The trouble with ClO2 is that it such a powerful oxidising agent that it has the ability to be destructive - for the same kind of reason that its so effective at dismantling pathogens.  We have been doing a lot of work with it in our test loops and it has the ability to destroy the loops at any significant level, especially as temperature rises.  You can be sure that any gaskets or seals are going to be attacked PDQ, for example.  Everything has to be fluoropolymer based if its going to last.  (Yes I'm a polymer chemist)

[/quote]

Thanks Dave.  That's good to know.  Since fecal accidents with loose stools are somewhat infrequent, I would hope that a shock with 1 ppm chlorine dioxide wouldn't be too destructive to equipment, but I see your point that it wouldn't be good as a regular sanitizer even if its other problems were solved.  I actually got the idea of using sodium chlorite by noticing that there were drinking water sanitation tablets sold in camping stores that used a combination of sodium chlorite and Dichlor.  After looking up the chemistry, I then noticed that there used to be sodium chlorite products (tablets, I think) to add to pools to produce chlorine dioxide, but I also noticed these pool tablets aren't available anymore.  This is probably due to the problems you mention as well as the others I referred to.  One also has to carefully dose the chlorite with the chlorine or else too many by-products are formed.
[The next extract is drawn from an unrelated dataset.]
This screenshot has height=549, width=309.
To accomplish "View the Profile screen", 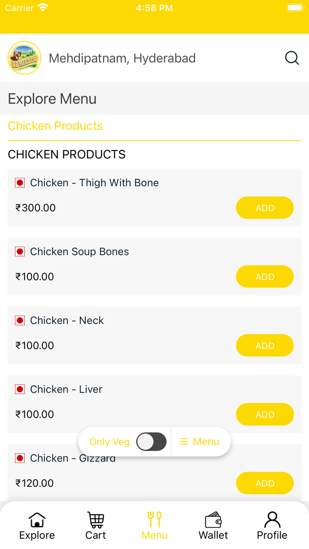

For an overnight shock after a fecal incident, the idea would be to either let sunlight breakdown the chlorine dioxide or one would use a reducing agent (dechlorintaor) before adding chlorine again.  The FC level for a Crypto kill using chlorine is 10 ppm FC with no CYA for 25 hours.  I suspect that won't be very good for pump seals or other components either.  What was the chlorine dioxide concentration when you saw problems and how long was the exposure?